Le dessin de Manunta est précis et mature tout au long de la BD : on ne voit que peu le design des héros évoluer, comme c’est souvent le cas lors d’un premier jet. Le dessinateur a le souci du détail, et surtout avec les morts déferlants, qui possèdent tous des tares différentes : bras arraché, poitrine éventrée ou mâchoire absente. Malgré que les personnages (vivants) aient parfois un aspect un peu « poupons » avec leurs yeux clairs et leurs lèvres saillantes, on lit facilement sur leurs visages la gravité de la situation.
Zombie au plomb, Acte 1, scène 549
Malheureusement, des dessins précis et un environnement familier, ce qui n’est pas le cas de tous, ne suffisent pas à faire la qualité de la BD. En cause, un scénario réellement trop essoré depuis des années.
Synopsis rapide : les laboratoires Lenz font partie des leader dans le secteur pharmaceutiques. La raison : des chercheurs particulièrement doués, qui découvrent jour après jour des médicaments révolutionnaires, dont le tout nouveau Sarnex, un anti-coagulant qui devrait révolutionner la médecine. Malheureusement, l’ambition débordante du PDG Lenz l’amène à amener Mister K, le « patient O », à Strasbourg pour présenter son nouveau médoc devant une commission européenne. Bien que Rachel, une ancienne scientifique des laboratoires Lenz, ait organisé une manifestation pour dénoncer la supercherie de ce produit, Mister K va s’enfuir et transformer le berceau de l’imprimerie en un véritable charnier…
Doit-on le reprocher aux auteurs de BD ou non, il n’en reste pas moins que ces deniers ont mis les pieds dans un secteur particulièrement exploité : l’attaque de zombies à grande envergure. On retrouve ici l’idéal du zombie affamé qui dévore sa victime, avant de le laisser pour mort, infecté par la maladie, avant qu’il ne mute à son tour en mort-vivant anthropophage.
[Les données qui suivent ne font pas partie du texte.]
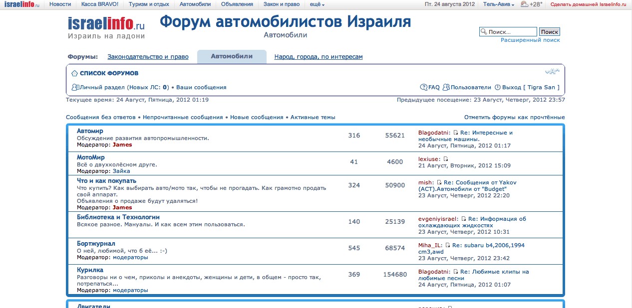Switch to the Законодательство и право tab
The width and height of the screenshot is (632, 308).
coord(148,57)
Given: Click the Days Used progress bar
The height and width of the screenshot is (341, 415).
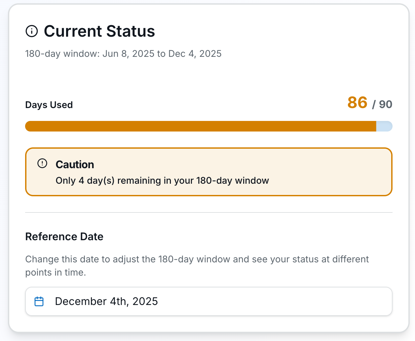Looking at the screenshot, I should click(208, 126).
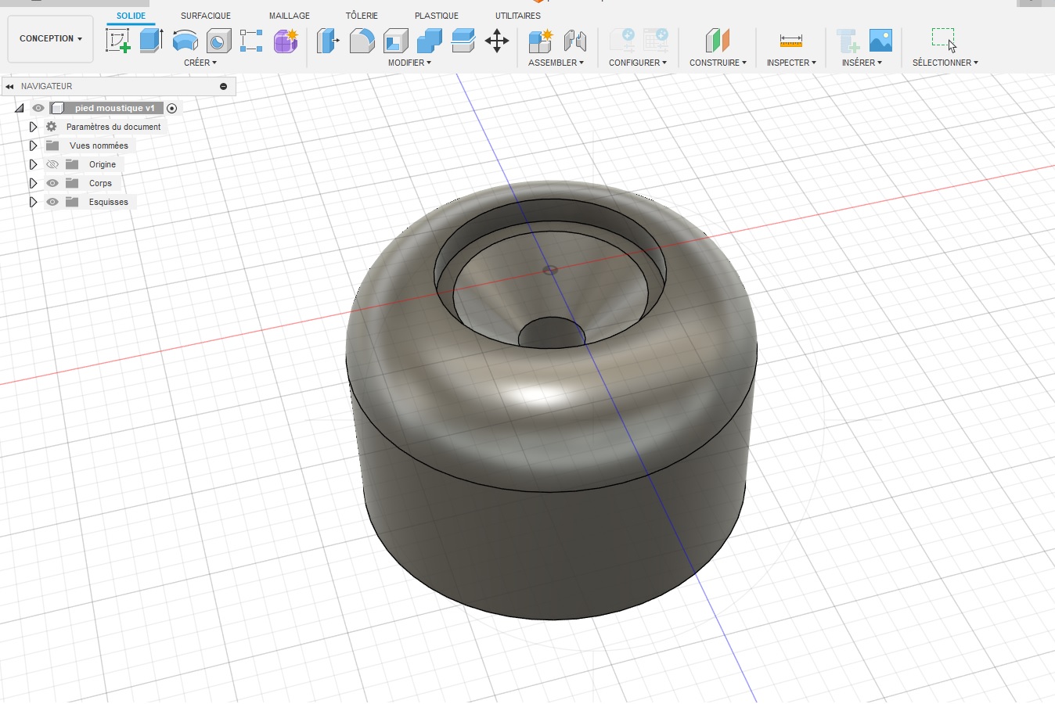Viewport: 1055px width, 704px height.
Task: Open the TÔLERIE tab
Action: pyautogui.click(x=362, y=16)
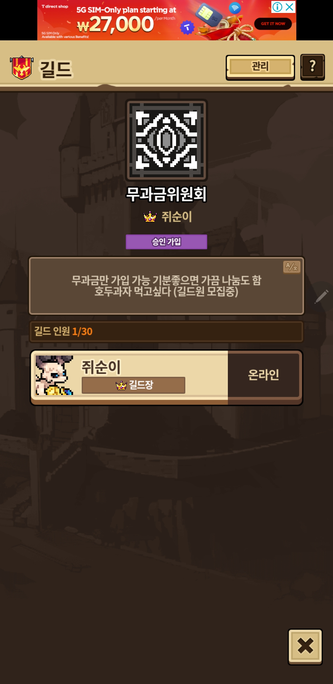Tap the 길드장 rank badge
Screen dimensions: 333x684
click(x=134, y=385)
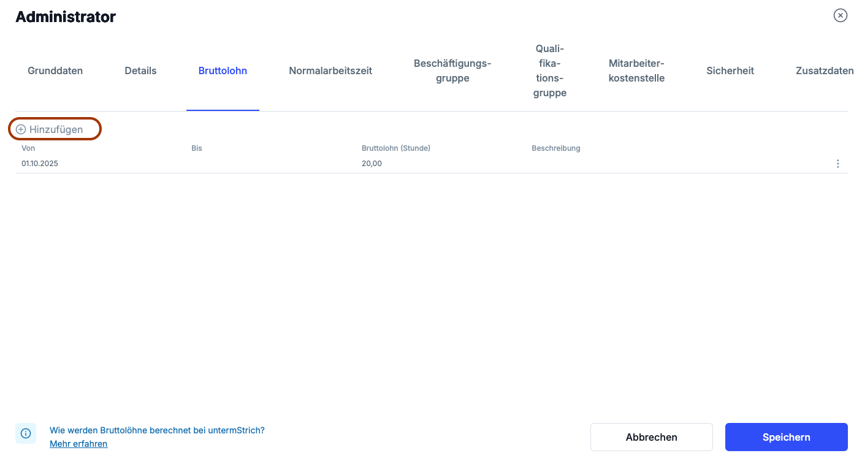Click the Hinzufügen text to add a wage
862x464 pixels.
[x=56, y=129]
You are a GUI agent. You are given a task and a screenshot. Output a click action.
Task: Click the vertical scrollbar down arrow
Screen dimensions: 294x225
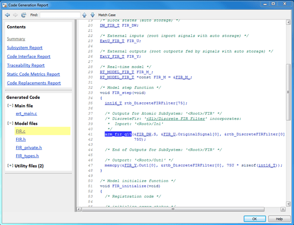click(288, 204)
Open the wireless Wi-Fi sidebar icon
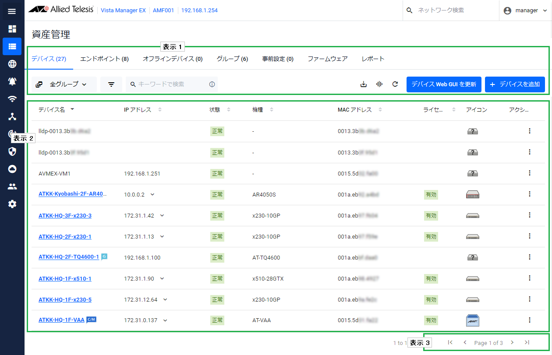 (x=12, y=99)
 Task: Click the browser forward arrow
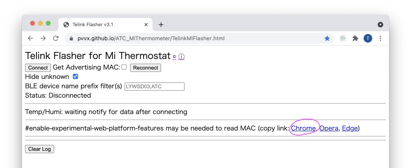click(43, 38)
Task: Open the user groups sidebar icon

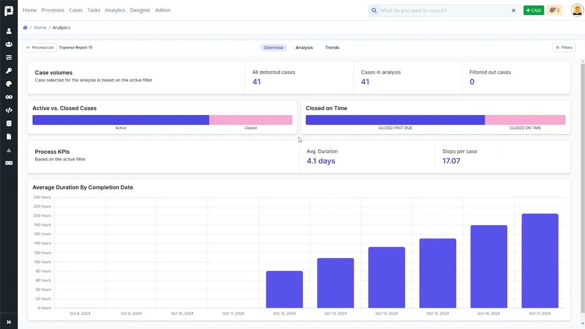Action: (9, 44)
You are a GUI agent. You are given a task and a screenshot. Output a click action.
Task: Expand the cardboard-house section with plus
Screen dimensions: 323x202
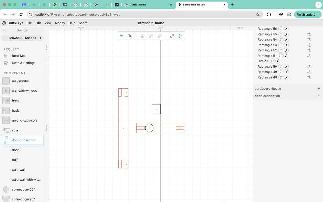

On suivra, tout au long des 102 pages qui composent la BD, la fuite de Rachel, son compagnon et scientifique Franck ainsi que de Mary, une commando sur-entraînée, pour rejoindre le labo de campagne de Lenz installé au Parlement européen, où eux seuls pourront trouver un antidote à la pandémie.
On découvre donc un scénario typique du genre « Patient 0 –> Infection à grande échelle –> Fuite des héros –> recherche d’un antidote », tellement vu au cours des dernières années qui ont vu l’histoire de zombies devenir la référence des scenarii fantastiques de l’horreur.
Non sans saveur, ce qui serait mentir, l’histoire proposée par Linck et Manunta est malheureusement trop prévisible. Même si le thème reste efficace, il n’y a plus beaucoup de magie dans ce genre d’histoires au cheminement devenu lassant.
Difficile de dire si les auteurs ont volontairement voulu faire un clin d’œil au genre en l’adaptant dans un environnement inédit, ou simplement s’ils ont été dépourvus d’idées novatrices, pris au pièges par ce ras-de-marée zombiesque qui nous a envahi depuis tellement d’années, et particulièrement depuis 5 – 10 ans. Mais les références régulières au FEFFS par des habiles insertions, ou même le kameo d’un grand monsieur du film fantastique d’horreur nous met sur le chemin…
Il n’en reste que Zombie Walk est une bonne BD, du début à la fin, si on cherche à passer un bon moment de détente. Peu de zones d’ombres persistent, et on tourne les pages l’une après l’autre avec plaisir. Si en plus, vous connaissez comme moi la superbe ville de Strasbourg, l’intérêt n’en est que décuplé. Enfin, si vous êtes Strasbourgeois, fan de BD et d’histoires fantastiques, et que vous êtes au RDV de la Zombie Walk tous les ans, cette BD devient carrément indispensable. Mais c’est le cas, non ?
Merci aux éditions du Long Bec pour l’exemplaire de Zombie Walk et à Fabrice Linck pour les quelques illustrations.